Character → Viseme Mapping (ElevenLabs)

const CHAR_TO_VISEME: Record<string, string> = {
    a: "AA",
    e: "EE",
    i: "II",
    o: "OO",
    u: "UU",
    p: "PP",
    b: "PP",
    m: "PP",
    f: "FF",
    v: "FF",
    s: "SS",
    z: "SS",
    r: "RR",
    l: "NN",
    n: "NN",
    k: "KK",
    g: "KK",
    t: "DD",
    d: "DD",
    " ": "sil",
    ".": "sil",
    ",": "sil",
}

ParrotSpeech Integration

ParrotSpeech returns IPA phoneme timestamps natively - the highest-accuracy option for OpenHuman lip sync.
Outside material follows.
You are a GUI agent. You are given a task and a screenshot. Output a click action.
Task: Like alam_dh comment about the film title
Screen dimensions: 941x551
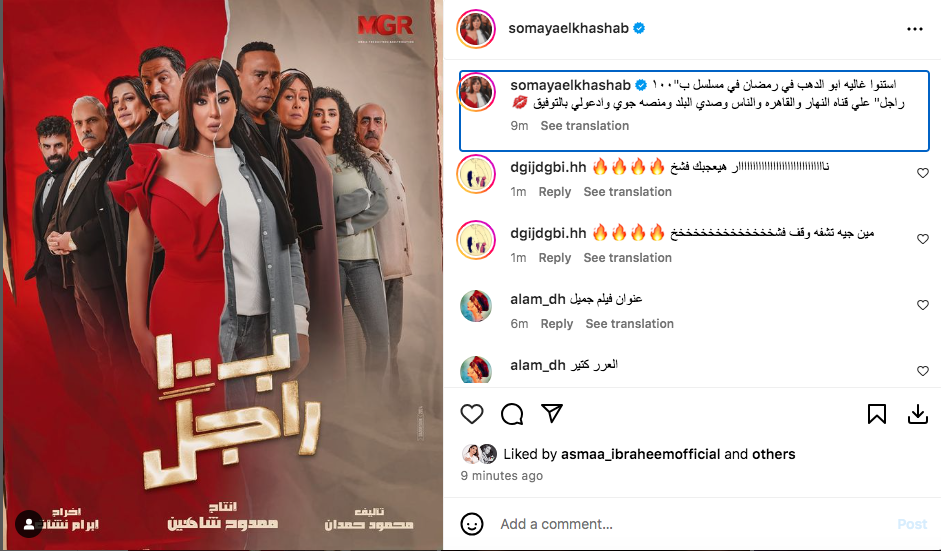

import { ParrotSpeechClient } from "@parrotspeech/client"
 
const parrot = new ParrotSpeechClient({ apiKey: "YOUR_KEY" })
 
const result = await parrot.synthesize({
    text: "Hello, how can I help you today?",
    voice: "nova_en_f",
    format: "wav",
    phonemes: true, // request IPA phoneme timestamps
})
 
// result.phonemes: [{ ipa: 'h', startMs: 0, endMs: 60 }, ...]
// result.audioBuffer: ArrayBuffer
 
result.phonemes.forEach(({ ipa, startMs, endMs }) => {
    human.scheduleVisemeByIPA({
        ipa,
        startMs,
        endMs,
        audioContext: ctx,
        audioStartTime: ctx.currentTime,
    })
})
 
playAudio(ctx, result.audioBuffer)

VisemeScheduler API

The VisemeScheduler is the core of the client-side lip sync system. It receives viseme events (from any TTS provider), enqueues them, and drives morph weight animations frame-by-frame.

scheduleViseme()

human.scheduleViseme({
  visemeId: number,              // Azure viseme ID (0–21)
  triggerAt: number,             // AudioContext.currentTime (seconds)
  audioContext: AudioContext,
  blendInMs?: number,            // default: 60ms
  blendOutMs?: number,           // default: 80ms
  weight?: number,               // peak weight (default: 1.0)
})

scheduleVisemeByName()

human.scheduleVisemeByName({
  viseme: 'AA' | 'EE' | 'II' | 'OO' | 'UU' | 'PP' | 'FF' |
          'TH' | 'DD' | 'KK' | 'CH' | 'SS' | 'NN' | 'RR' | 'sil',
  triggerAt: number,
  audioContext: AudioContext,
  blendInMs?: number,
  blendOutMs?: number,
  weight?: number,
})

scheduleVisemeByIPA()

human.scheduleVisemeByIPA({
    ipa: string, // IPA phoneme string
    startMs: number, // ms from audio start
    endMs: number, // ms from audio start
    audioContext: AudioContext,
    audioStartTime: number, // AudioContext time when audio started
})

clearVisemeQueue()

// Call when interrupting speech (e.g. user interrupts the character)
human.clearVisemeQueue()
human.resetMorphWeights()

Blend Timing

Each viseme schedules a smooth weight curve: blend in → hold peak → blend out.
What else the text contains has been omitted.